Много месяцев спустя, когда они, уже возлюбленные, ветреным вечером плыли на пароме в Бильбао, Розалинд шутливо заметила, что Генри очаровывал ее по старинным правилам — неторопливо и основательно. Блестяще спланированная осада увенчалась успехом, сказала она. На самом деле темп и стиль задавала она — он подчинялся. Почти сразу он понял, как легко ее спугнуть. Она действительно была очень одинока — и не только в больничной палате. Была в ней какая-то настороженность, какой-то молчаливый испуг, не позволяющий открыто и беззаботно радоваться жизни. Внезапное приглашение на пикник, неожиданный приезд старого друга, билеты в театр на сегодняшний вечер — все это ее не радовало, а смущало, почти пугало. В конце концов она могла поблагодарить и согласиться, но первая реакция всегда была хмурой, настороженно-недовольной. Только среди юридических талмудов, погрузившись в давно оконченное, вдоль и поперек изученное дело Донахью против Стивенсона, она чувствовала себя в безопасности. Генри понимал: стоит ему сделать что-то неожиданное — и это недоверие распространится и на него. И еще понимал: чтобы завоевать доверие дочери, нужно узнать и полюбить ее погибшую мать. Ему приходилось ухаживать и за призраком.

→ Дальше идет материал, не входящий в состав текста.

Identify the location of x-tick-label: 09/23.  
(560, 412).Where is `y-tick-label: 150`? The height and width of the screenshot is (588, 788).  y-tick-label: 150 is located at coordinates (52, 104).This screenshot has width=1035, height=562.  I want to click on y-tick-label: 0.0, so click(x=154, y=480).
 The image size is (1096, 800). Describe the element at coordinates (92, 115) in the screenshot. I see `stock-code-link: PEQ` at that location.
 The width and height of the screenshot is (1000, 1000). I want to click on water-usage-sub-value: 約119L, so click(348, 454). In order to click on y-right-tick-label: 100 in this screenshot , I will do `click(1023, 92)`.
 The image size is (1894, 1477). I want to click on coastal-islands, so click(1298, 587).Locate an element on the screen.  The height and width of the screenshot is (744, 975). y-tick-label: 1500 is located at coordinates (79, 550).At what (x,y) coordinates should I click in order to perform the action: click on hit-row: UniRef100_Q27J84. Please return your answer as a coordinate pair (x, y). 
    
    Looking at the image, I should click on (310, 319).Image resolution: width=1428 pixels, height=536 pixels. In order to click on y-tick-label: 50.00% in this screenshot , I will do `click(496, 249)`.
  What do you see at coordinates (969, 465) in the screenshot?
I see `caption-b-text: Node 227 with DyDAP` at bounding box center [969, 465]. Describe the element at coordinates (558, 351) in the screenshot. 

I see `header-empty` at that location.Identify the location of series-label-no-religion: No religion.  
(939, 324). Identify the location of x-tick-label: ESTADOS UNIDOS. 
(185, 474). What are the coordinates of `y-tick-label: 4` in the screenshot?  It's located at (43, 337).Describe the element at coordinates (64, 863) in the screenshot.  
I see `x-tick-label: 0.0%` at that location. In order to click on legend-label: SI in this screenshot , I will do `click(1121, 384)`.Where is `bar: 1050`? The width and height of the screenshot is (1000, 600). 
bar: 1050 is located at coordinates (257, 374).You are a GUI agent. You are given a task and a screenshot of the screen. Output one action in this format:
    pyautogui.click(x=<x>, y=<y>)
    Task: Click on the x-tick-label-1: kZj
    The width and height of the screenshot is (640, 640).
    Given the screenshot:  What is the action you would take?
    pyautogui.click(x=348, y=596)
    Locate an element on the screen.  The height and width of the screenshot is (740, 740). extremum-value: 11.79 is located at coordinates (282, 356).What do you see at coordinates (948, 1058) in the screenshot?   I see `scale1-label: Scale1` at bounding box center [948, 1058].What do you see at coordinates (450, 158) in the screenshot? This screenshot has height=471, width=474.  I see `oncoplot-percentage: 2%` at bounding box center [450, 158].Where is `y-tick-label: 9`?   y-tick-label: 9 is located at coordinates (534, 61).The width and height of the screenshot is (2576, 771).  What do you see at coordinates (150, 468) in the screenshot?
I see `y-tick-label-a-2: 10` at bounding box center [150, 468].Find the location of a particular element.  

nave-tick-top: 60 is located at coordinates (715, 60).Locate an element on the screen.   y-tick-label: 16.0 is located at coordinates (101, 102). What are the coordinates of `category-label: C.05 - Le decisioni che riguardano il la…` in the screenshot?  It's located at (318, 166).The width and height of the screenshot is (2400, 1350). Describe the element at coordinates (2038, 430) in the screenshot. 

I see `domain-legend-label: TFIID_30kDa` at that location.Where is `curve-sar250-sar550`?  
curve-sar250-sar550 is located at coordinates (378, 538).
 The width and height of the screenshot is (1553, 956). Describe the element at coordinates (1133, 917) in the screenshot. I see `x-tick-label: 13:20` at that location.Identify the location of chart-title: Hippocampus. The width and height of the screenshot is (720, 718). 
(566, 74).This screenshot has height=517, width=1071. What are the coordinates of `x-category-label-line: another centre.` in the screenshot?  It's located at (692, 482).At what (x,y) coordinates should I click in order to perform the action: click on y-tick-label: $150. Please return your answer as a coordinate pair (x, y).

Дочь Марианны Грамматик не столько оплакивала свою мать, сколько не позволяла ей уйти. Этим и объяснялись замкнутость и осторожность Розалинд: за плечом у нее стояла покойница. Смерть Марианны была настолько нелепой, что в нее трудно было поверить, — пьяный водитель возле вокзала Виктория выехал на красный свет, — и даже три года спустя дочь не могла смириться с потерей. Она молча беседовала с воображаемой собеседницей. Все, что с ней случалось, сопоставляла с матерью, которую всегда, с раннего детства, называла по имени. И с Генри часто говорила о ней — не только рассказывала о прошлом, но и пыталась угадать ее реакцию на настоящее. «Марианне этот фильм тоже понравился бы», — говорила она, выходя вместе с ним из кинотеатра. Или: «Это Марианна научила меня варить луковый суп, но так вкусно, как у нее, у меня никогда не получается». Или о Фолклендской войне: «Знаешь, странно, но, мне кажется, против этой войны она бы не возражала. Она просто ненавидела Гальтьери». Много недель спустя после начала их дружбы — именно дружбы, осторожной и целомудренной, ничего более — Генри осмелился спросить, что ее мать сказала бы о нем. «Она бы в тебя просто влюбилась», — без колебаний ответила Розалинд. Генри увидел в этом добрый знак и в тот вечер, на прощание, поцеловал ее смелее обычного. Она тоже ответила чуть раскованнее, чем раньше, но все же не страстно и всю следующую неделю с ним не встречалась — была слишком занята. Одиночество и работа не угрожали ее внутреннему миру — в отличие от поцелуев. Он понял, что участвует в состязании. По логике природы, победа останется за ним — но только если он сдержит свое нетерпение и будет продвигаться по-старомодному медлительно, со скоростью зверька лори.